The History of Devereux
In 1912, a young Philadelphia teacher named Helena Trafford Devereux became discouraged as she saw firsthand that children with special needs were underserved by the public education system. Believing she could do better, she began teaching some of these children in her own home. She strongly believed that children, regardless of the level of their disabilities, could learn and achieve personal growth in an environment tailored to their needs.
In January of 1918 Miss Devereux used $94 of saved and borrowed funds in order to rent a house in Devon, Pennsylvania. On May 1, 1918, Helena Devereux and her students took residence in the house that became known as “Devereux Stone.” Soon her students numbered 12, and in 1919 Devereux was able to purchase the rental property, as well as the neighboring estate. Over the course of two years, school enrollment doubled. From 1920 onward, the organization saw continued growth. In 1922, the different schools and facilities became united under one name—Devereux Schools.
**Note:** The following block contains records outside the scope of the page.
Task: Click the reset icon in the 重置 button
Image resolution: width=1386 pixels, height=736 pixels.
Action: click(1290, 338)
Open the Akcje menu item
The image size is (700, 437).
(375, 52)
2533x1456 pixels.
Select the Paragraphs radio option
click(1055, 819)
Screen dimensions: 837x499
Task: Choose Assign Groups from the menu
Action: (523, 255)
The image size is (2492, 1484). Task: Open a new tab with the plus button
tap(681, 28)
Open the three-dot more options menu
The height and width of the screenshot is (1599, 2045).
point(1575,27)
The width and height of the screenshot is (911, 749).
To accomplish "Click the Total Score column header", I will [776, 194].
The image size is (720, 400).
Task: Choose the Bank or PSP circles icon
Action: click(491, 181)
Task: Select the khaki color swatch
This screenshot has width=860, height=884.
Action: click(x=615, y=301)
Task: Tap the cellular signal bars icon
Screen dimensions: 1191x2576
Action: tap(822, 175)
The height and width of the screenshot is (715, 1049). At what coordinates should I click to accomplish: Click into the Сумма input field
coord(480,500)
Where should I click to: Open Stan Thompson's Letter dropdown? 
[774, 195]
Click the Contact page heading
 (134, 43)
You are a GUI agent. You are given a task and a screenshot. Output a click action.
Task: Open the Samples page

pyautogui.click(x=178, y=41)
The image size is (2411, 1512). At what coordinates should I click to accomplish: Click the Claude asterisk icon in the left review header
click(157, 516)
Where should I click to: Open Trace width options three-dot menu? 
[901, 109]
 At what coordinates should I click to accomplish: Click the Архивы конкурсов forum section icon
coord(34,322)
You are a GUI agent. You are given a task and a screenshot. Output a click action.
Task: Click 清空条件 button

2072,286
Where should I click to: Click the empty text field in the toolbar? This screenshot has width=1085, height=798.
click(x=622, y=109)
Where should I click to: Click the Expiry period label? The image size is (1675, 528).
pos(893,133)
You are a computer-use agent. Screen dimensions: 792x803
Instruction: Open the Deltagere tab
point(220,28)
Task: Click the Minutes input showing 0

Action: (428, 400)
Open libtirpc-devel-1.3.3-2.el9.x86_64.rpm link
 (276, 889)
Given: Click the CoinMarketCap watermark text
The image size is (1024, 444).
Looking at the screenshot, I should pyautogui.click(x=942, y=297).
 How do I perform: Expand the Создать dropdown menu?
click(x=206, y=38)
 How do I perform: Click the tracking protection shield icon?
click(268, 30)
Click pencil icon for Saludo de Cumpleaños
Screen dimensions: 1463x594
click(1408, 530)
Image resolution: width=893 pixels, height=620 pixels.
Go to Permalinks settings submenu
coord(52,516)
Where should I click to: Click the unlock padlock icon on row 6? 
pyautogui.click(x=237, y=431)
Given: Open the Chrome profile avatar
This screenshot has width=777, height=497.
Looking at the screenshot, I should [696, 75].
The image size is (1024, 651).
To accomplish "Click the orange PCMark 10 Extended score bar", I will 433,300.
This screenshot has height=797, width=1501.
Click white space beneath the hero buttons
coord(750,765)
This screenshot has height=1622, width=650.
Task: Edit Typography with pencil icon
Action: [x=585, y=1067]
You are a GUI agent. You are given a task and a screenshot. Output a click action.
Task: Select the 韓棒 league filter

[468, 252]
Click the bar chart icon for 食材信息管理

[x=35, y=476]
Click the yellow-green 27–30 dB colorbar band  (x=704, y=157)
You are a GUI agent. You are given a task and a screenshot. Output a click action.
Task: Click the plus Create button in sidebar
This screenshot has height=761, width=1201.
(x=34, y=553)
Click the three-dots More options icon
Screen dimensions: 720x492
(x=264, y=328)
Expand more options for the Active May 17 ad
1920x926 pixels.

In 1938 The Commonwealth of Pennsylvania granted Devereux its nonprofit charter. In 1943 the Devereux Foundation expanded tremendously, purchasing another building in Devon, Pa. as well as a 350-acre estate in Santa Barbara, California. Devereux welcomed Edward L. French, Ph.D. who would serve as the Director of Psychology and Education for seven years, before becoming the Director of the Devereux Foundation upon Helena Devereux’s resignation in 1957. She would continue to serve actively as a consultant.
Devereux continued to expand in the 1950s and 1960s, opening centers in Texas, Massachusetts, Connecticut, and Arizona. In 1955, Devereux earned its place among the ranks of the academic elite, as it began professional training and research partnerships with several universities including, the Teachers College of Columbia University, Pennsylvania State University, University of Pennsylvania, and Bryn Mawr College School of Social Work, among others. 1957 saw the introduction of the Devereux Institute for Research and Training, an initiative to expand professional training and research into the causes and treatment of certain psychological problems in children.